After playing football at Western Canada High School, Kwong went on to play for the Calgary Stampeders from 1948 to 1950 and, after a trade, the Edmonton Eskimos from 1951 until his retirement in 1960. Nicknamed the "China Clipper", Kwong was the first Chinese Canadian to play on a professional Canadian football team. A powerful fullback, in 11 years of recorded statistics Kwong rushed for 9,022 yards for an average of 5.2 yards per carry and scored 93 touchdowns. He won the Grey Cup four times during his career (1948, 1954, 1955, and 1956). Kwong was a Western Conference all-star running back and three-time winner of the Eddie James Memorial Trophy, in 1951, 1955 and 1956. He was named the Schenley Most Outstanding Canadian in 1955 and 1956. He was named Canadian Athlete of the Year in 1955. He was inducted into the Canadian Football Hall of Fame in 1969, Canada's Sports Hall of Fame in 1975, the Edmonton Eskimos' Wall of Honour in 1983, the Alberta Sports Hall of Fame in 1980, and the Calgary Stampeders' Wall of Fame in 2012 (as a builder of that sports organization). In November 2006, he was one of very few of his contemporaries to be voted one of the Canadian Football League's Top 50 players of the sport's modern era by Canadian sports network TSN. Kwong set the CFL record for the most yards rushing by a Canadian in a season with 1,437 in the 1956 season. This record held for 56 years, being broken by Jon Cornish only in 2012, though Kwong accomplished his record in fifteen games, rather than eighteen for Cornish.

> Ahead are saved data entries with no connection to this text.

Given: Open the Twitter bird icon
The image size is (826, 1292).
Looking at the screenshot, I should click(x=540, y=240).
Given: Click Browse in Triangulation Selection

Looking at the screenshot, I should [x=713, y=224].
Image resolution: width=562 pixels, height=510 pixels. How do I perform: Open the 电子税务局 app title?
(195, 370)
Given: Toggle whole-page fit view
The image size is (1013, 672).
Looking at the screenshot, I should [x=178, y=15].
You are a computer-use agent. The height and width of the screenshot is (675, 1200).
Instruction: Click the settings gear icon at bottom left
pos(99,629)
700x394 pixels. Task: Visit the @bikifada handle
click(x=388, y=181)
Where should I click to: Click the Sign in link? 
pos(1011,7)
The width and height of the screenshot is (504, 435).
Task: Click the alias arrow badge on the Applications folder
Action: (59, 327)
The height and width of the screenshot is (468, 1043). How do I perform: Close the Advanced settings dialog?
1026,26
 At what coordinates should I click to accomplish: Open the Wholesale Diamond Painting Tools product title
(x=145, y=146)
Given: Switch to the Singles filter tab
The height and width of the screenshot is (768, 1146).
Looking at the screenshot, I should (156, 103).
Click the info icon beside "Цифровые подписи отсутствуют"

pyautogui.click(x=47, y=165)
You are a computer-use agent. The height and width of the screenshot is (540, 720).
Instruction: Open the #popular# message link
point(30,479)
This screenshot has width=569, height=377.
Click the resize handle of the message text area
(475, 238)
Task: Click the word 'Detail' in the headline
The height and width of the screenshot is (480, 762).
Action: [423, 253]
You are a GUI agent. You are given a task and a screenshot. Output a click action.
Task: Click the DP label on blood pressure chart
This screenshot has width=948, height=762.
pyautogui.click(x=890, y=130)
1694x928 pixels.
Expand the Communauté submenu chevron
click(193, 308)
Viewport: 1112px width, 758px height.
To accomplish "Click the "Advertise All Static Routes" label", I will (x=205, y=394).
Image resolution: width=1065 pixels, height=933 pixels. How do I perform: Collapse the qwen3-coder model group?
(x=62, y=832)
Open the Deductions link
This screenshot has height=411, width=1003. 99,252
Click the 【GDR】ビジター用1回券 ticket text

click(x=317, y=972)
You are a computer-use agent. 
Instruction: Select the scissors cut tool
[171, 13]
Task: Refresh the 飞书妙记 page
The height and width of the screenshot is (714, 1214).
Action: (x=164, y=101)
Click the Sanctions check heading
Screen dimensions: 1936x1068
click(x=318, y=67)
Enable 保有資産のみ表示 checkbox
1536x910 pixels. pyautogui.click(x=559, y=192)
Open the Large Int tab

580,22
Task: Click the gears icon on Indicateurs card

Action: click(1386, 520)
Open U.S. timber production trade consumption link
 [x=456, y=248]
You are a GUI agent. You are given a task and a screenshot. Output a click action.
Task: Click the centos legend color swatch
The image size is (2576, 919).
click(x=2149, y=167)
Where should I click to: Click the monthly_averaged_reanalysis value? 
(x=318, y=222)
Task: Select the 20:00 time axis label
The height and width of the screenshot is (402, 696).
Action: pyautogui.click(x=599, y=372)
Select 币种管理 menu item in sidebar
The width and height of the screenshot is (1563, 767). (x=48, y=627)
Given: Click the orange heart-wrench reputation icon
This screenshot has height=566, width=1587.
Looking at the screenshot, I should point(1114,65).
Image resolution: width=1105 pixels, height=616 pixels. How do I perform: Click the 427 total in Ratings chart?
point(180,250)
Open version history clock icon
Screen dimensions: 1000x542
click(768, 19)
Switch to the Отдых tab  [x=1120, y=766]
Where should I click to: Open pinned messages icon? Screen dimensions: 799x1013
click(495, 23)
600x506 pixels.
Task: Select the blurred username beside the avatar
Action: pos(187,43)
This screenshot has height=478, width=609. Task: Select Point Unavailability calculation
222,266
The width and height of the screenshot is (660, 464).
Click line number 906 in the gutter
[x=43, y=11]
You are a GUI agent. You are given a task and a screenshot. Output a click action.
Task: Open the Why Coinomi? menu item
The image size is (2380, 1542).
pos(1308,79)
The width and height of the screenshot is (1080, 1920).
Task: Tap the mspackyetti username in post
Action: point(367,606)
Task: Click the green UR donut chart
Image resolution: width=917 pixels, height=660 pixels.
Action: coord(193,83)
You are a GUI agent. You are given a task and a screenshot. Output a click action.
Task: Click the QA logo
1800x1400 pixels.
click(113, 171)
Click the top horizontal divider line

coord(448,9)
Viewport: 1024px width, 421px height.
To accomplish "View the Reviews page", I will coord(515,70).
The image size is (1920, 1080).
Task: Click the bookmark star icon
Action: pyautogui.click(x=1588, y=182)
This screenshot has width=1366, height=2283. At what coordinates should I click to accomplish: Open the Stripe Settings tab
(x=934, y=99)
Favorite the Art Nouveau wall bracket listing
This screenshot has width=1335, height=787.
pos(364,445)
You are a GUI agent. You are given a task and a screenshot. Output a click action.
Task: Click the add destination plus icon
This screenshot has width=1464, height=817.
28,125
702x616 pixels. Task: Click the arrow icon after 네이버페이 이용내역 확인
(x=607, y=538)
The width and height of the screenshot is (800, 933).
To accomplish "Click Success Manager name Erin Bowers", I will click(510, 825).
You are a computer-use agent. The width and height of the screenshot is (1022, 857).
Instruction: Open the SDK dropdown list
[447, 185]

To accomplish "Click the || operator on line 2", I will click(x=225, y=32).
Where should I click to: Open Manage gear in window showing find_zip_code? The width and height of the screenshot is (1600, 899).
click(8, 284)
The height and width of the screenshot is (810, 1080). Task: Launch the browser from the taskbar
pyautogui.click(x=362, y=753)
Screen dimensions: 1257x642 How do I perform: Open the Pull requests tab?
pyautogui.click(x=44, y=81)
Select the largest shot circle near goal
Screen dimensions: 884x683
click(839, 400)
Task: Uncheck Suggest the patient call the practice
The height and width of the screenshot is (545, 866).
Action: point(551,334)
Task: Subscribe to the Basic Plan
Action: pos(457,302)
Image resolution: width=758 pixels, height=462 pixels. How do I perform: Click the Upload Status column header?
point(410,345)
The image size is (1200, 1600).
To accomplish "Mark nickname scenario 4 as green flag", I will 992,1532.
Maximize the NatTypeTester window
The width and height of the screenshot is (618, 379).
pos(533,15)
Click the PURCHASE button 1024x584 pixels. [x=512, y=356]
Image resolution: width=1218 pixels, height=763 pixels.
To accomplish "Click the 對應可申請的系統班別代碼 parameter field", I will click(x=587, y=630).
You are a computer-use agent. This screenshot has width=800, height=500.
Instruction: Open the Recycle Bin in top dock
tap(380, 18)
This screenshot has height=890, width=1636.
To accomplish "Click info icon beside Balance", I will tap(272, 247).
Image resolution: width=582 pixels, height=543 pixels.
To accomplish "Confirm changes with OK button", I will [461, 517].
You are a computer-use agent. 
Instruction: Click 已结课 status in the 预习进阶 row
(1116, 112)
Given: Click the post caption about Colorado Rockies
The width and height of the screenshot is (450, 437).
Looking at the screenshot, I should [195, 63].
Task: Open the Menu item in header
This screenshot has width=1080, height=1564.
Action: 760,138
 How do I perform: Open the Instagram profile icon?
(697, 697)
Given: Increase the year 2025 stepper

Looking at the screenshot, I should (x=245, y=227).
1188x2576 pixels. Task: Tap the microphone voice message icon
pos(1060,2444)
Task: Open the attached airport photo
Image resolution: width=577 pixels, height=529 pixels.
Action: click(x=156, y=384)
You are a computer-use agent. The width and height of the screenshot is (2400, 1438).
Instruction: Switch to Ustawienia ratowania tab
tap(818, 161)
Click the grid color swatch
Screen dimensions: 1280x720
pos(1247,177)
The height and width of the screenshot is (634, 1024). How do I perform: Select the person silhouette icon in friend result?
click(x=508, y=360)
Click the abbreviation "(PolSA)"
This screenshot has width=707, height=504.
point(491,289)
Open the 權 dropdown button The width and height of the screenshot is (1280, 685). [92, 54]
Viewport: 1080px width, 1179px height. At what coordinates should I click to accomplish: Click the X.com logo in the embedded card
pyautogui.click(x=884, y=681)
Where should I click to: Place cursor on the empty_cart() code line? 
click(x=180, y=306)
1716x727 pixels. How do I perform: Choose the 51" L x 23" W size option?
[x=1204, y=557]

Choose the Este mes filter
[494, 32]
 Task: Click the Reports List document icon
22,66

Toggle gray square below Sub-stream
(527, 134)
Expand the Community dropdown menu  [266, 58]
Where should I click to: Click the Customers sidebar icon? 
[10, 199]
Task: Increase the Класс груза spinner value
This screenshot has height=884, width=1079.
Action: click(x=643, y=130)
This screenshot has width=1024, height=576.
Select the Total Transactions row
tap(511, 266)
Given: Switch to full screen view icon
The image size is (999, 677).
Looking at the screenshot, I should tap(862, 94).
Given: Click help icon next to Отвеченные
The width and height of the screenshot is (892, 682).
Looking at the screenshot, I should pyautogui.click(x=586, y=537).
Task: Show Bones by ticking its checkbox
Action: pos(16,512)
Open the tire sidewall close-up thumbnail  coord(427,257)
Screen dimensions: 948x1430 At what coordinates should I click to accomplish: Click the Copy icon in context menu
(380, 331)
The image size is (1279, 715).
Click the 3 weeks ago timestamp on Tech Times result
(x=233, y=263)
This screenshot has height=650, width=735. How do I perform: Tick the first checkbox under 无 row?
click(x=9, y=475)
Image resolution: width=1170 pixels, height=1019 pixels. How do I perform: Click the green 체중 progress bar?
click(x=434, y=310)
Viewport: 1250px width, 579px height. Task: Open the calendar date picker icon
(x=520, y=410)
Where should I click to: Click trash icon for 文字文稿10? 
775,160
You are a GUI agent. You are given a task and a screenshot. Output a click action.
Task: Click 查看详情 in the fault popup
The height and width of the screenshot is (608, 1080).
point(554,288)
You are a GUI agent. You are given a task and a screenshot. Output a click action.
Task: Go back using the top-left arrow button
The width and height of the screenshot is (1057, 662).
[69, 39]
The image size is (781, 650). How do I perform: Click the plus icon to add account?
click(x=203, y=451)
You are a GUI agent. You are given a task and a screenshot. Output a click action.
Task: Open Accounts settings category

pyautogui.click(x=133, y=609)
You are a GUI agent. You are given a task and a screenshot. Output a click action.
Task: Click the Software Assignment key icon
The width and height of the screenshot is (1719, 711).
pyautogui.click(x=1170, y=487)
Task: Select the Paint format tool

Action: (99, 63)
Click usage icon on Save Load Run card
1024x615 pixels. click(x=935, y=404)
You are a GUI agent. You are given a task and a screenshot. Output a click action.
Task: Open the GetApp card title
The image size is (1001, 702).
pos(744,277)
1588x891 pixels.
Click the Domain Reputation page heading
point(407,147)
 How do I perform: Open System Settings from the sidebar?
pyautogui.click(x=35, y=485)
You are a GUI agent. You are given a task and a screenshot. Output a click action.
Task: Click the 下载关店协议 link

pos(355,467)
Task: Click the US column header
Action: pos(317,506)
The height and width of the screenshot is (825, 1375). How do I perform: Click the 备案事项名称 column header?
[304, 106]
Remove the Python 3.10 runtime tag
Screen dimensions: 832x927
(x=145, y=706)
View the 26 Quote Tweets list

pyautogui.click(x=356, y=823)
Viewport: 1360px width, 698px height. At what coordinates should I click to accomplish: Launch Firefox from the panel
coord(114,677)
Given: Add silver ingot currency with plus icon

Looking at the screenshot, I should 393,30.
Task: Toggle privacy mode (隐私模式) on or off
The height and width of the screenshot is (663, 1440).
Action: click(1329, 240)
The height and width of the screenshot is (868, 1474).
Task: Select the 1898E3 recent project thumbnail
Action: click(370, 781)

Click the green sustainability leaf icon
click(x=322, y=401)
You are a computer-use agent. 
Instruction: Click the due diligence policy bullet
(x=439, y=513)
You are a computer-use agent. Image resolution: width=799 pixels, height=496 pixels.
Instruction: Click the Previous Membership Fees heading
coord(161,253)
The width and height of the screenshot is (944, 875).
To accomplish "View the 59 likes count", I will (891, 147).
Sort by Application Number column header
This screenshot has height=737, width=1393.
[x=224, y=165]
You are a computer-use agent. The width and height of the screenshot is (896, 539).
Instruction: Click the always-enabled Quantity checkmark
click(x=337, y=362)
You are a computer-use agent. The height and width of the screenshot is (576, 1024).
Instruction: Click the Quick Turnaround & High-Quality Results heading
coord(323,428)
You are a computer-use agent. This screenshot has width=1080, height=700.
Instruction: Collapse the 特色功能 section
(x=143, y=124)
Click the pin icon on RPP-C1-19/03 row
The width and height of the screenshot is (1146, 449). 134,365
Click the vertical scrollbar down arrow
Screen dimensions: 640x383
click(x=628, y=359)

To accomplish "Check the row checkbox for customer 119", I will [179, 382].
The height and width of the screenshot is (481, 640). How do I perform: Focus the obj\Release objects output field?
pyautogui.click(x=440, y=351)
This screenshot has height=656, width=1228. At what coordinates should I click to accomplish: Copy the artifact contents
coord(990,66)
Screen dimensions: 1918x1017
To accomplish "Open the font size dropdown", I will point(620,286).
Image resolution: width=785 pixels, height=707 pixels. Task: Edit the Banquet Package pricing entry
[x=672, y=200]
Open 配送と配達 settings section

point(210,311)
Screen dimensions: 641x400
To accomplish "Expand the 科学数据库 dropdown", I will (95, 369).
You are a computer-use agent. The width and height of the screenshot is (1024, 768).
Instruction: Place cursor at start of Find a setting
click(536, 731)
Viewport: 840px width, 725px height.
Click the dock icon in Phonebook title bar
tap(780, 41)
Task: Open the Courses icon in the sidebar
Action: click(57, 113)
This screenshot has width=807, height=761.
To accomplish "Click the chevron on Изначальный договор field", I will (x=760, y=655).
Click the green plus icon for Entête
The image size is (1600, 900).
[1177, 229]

He was president and general manager of the Calgary Stampeders from 1988 to 1991, leading the team to a loss in the Grey Cup final in 1991. Between 1980 and 1994, Kwong was a part owner of the Calgary Flames, having been one of the original group of six Calgary businessmen who bought and moved the NHL's Atlanta Flames hockey team to Calgary in 1980. The Calgary Flames won the Stanley Cup in 1989, making him one of five people whose name is on both the Grey Cup and the Stanley Cup. The feat would later be matched by Wayne Gretzky, who in an interesting symmetry to Kwong's achievement has his name on the Stanley Cup four times as a player and on the Grey Cup once as an owner.

Public service career
Kwong's public stature from sports helped him move on to politics and government. In 1971 he ran for the Alberta Progressive Conservative party in Calgary-Millican. In this election, the PCs ended Social Credit's 36-year hold on power, winning all but five seats in Calgary. However, Kwong himself was defeated by longtime incumbent Arthur J. Dixon who won by a 1,600 vote plurality.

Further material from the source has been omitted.